* Given instruction *
Can you convert the data below into a Markdown table with the columns Row and Data line, numbering each row and leaving out blank lines?

===============

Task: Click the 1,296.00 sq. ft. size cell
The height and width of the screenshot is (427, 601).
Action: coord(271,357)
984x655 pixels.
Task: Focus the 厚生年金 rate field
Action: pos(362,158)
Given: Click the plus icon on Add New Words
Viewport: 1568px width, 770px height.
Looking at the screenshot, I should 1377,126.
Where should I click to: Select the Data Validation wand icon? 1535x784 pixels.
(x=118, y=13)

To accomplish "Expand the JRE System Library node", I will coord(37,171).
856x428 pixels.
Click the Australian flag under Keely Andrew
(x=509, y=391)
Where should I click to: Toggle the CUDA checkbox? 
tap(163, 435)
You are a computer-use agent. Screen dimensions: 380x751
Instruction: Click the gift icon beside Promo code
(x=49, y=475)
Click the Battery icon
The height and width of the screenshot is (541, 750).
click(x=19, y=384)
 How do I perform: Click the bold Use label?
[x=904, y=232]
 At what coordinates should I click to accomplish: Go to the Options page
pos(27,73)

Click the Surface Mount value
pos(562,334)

===============

* Correct result *
| Row | Data line |
|---|---|
| 1 | Task: Click the 1,296.00 sq. ft. size cell |
| 2 | The height and width of the screenshot is (427, 601). |
| 3 | Action: coord(271,357) |
| 4 | 984x655 pixels. |
| 5 | Task: Focus the 厚生年金 rate field |
| 6 | Action: pos(362,158) |
| 7 | Given: Click the plus icon on Add New Words |
| 8 | Viewport: 1568px width, 770px height. |
| 9 | Looking at the screenshot, I should 1377,126. |
| 10 | Where should I click to: Select the Data Validation wand icon? 1535x784 pixels. |
| 11 | (x=118, y=13) |
| 12 | To accomplish "Expand the JRE System Library node", I will coord(37,171). |
| 13 | 856x428 pixels. |
| 14 | Click the Australian flag under Keely Andrew |
| 15 | (x=509, y=391) |
| 16 | Where should I click to: Toggle the CUDA checkbox?  |
| 17 | tap(163, 435) |
| 18 | You are a computer-use agent. Screen dimensions: 380x751 |
| 19 | Instruction: Click the gift icon beside Promo code |
| 20 | (x=49, y=475) |
| 21 | Click the Battery icon |
| 22 | The height and width of the screenshot is (541, 750). |
| 23 | click(x=19, y=384) |
| 24 |  How do I perform: Click the bold Use label? |
| 25 | [x=904, y=232] |
| 26 |  At what coordinates should I click to accomplish: Go to the Options page |
| 27 | pos(27,73) |
| 28 | Click the Surface Mount value |
| 29 | pos(562,334) |